* **STATED GOAL 1**
Arrange the records from the start through the line containing "pos(208,86)" as a Markdown table with the columns Row and Line. Skip blank lines and leave out the pictures.

* **ARTICLE**
╔══

My pleasure. Pro tip: read up on the reverb tips forum members @Cory Pelizzari @Beat Kaufmann and @Joël Dollié have given. The precious litlle good things I now know about reverb is because of them, all the mistakes I still make are my own


----------



## ism (Apr 2, 2021)

On a *much* simpler (simplistic some would say) level. I generally go with a Valhalla Room preset (often a cathedral reverb) but then draw back the early reflections to taste. 

If I’m mixing something dry (ie OT WW soloists) with something wet (ie SSW), I’ll have a second instance of the same reverb with the early reflections set to 0, to get some long tail on the wet samples without muddying the room already baked into recorded. Then with everything having a long tail that gives at least some sense of sounding like they’re same space, I’ll add early reflections to thicken the dry samples.

Unsophisticated, to be sure. But it sometimes works pretty well, depending on the libraries involved.


----------



## CatComposer (Apr 2, 2021)

ism said:


> On a *much* simpler (simplistic some would say) level. I generally go with a Valhalla Room preset (often a cathedral reverb) but then draw back the early reflections to taste.
> 
> If I’m mixing something dry (ie OT WW soloists) with something wet (ie SSW), I’ll have a second instance of the same reverb with the early reflections set to 0, to get some long tail on the wet samples without muddying the room already baked into recorded. Then with everything having a long tail that gives at least some sense of sounding like they’re same space, I’ll add early reflections to thicken the dry samples.
> 
> Unsophisticated, to be sure. But it sometimes works pretty well, depending on the libraries involved.


Thanks for sharing your method.
I would probably need to see a detailed video tutorial to be able to replicate it. 
Did you learn that from experimentation, or is that a method you were taught?


----------



## Toecutter (Apr 2, 2021)

Altiverb Teldex IR is my first choice when I need to blend the Berlin Orchestra with other libraries. I don't think there's an IR of the Sony stage (Tina Guo was recorded there) but Spaces So Cal Hall sounds great with the Cinesamples stuff


----------



## Tremendouz (Apr 2, 2021)

Toecutter said:


> but Spaces So Cal Hall sounds great with the Cinesamples stuff


I feel like it sounds great with everything haha


----------



## Russell Anderson (Apr 3, 2021)

I see you have Cubase. If you want very good and very straightforward results, I highly recommend convolution. It will cost you all of $0 to get some absolutely fantastic results as there are well-recorded mpulse responses of different spaces strewn across the internet and you can go as deep into processing them as you'd like with sample modification. Or just throw them in the reverb unit and go, that's often all you have to do besides setting the pre-delay, dry/wet and if your reverb has it, pre-width (post-width is often not mono-compatible; if the setting isn't available and you want it, throw a Polyverse Wider or Ozone Imager II on the wet send buss to process the wet signal only and widen it up that way).

╚══

* **STATED GOAL 2**
Answer these questions about the forum thread on reverb:
(a) Which Valhalla product does ism generally pick a preset from?
(b) What is Toecutter's first choice for blending the Berlin Orchestra with other libraries?
(c) What kind of reverb does Russell Anderson recommend?

* **DATASET CONTENT**
╔══

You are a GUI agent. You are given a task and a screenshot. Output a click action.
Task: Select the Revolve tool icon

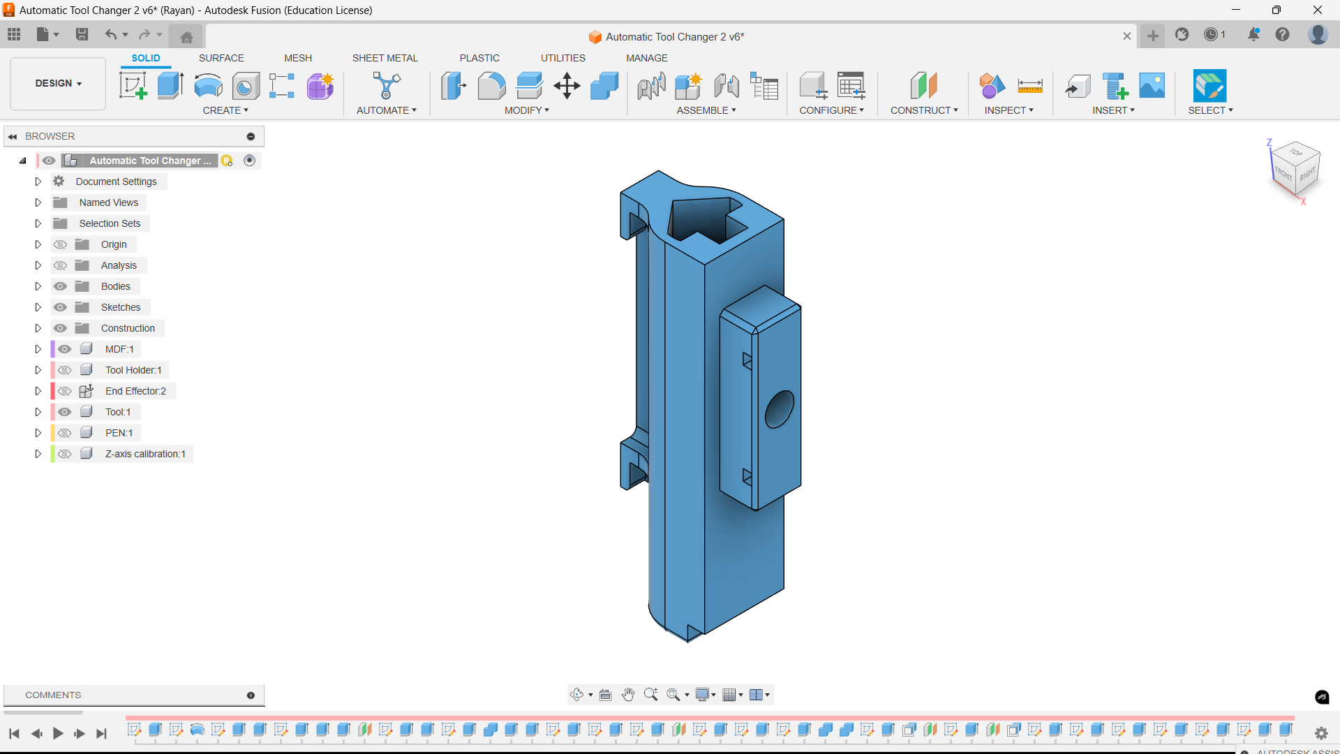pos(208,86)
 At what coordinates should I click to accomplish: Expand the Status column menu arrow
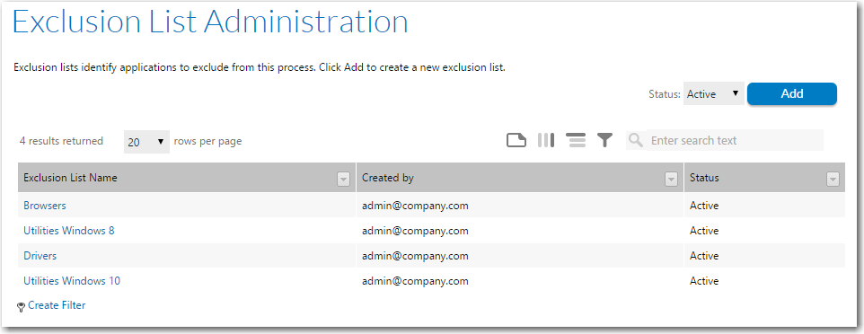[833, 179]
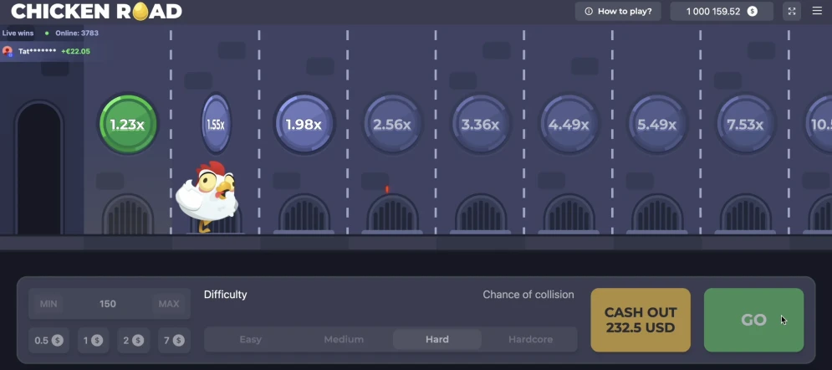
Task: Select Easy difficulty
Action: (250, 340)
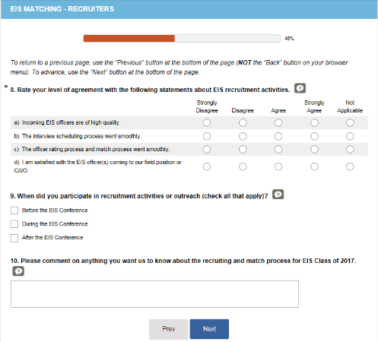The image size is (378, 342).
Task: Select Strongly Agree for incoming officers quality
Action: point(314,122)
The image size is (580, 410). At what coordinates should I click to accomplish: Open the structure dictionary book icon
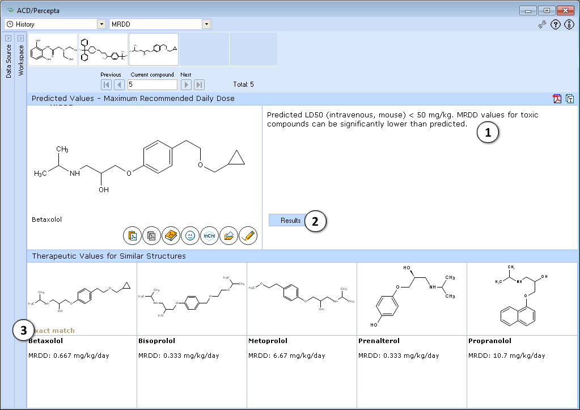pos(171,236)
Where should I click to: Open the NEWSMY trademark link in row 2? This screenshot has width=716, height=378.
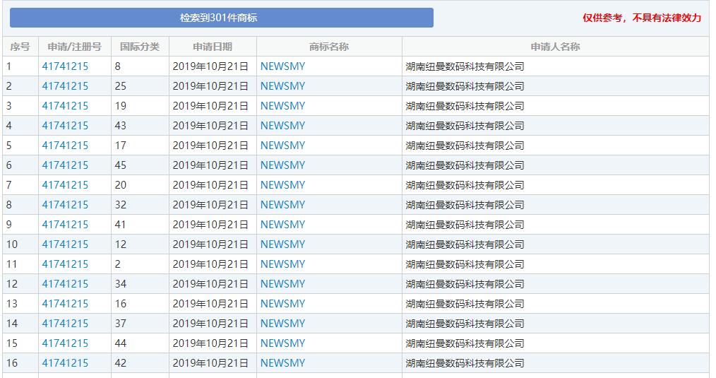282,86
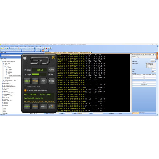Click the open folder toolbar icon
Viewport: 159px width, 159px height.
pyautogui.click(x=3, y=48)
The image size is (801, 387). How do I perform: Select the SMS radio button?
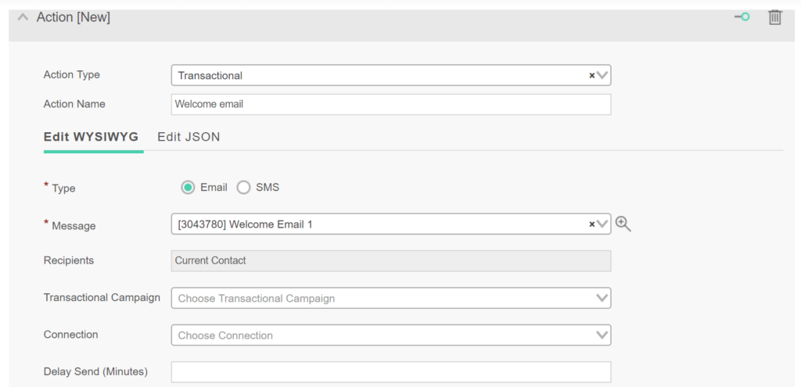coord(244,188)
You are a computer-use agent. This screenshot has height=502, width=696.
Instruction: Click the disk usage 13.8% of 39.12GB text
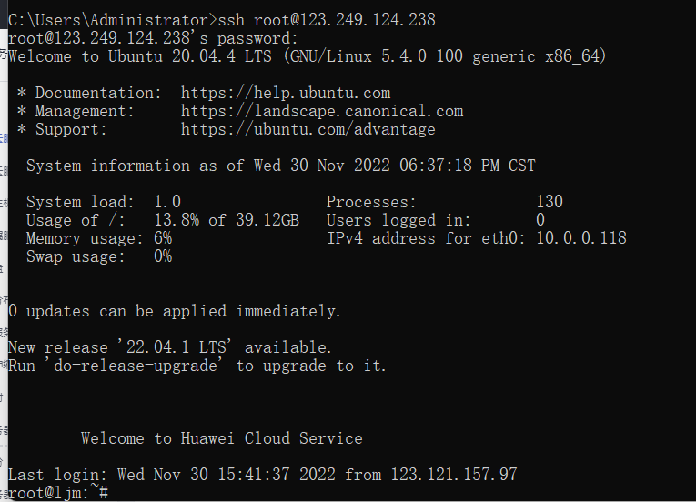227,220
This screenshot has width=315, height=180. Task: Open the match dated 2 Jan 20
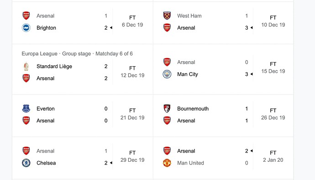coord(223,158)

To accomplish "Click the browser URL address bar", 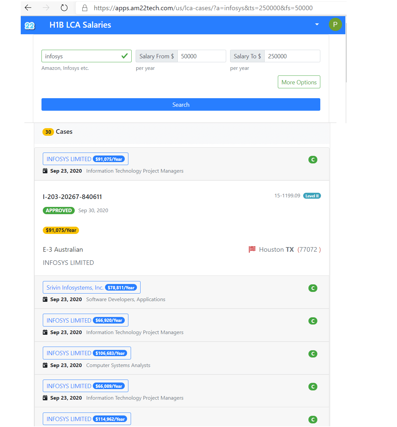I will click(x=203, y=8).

╚══

* **CORRECT RESULT 1**
| Row | Line |
|---|---|
| 1 | You are a GUI agent. You are given a task and a screenshot. Output a click action. |
| 2 | Task: Select the Revolve tool icon |
| 3 | pos(208,86) |

* **CORRECT RESULT 2**
(a) Valhalla Room
(b) The Altiverb Teldex IR
(c) Convolution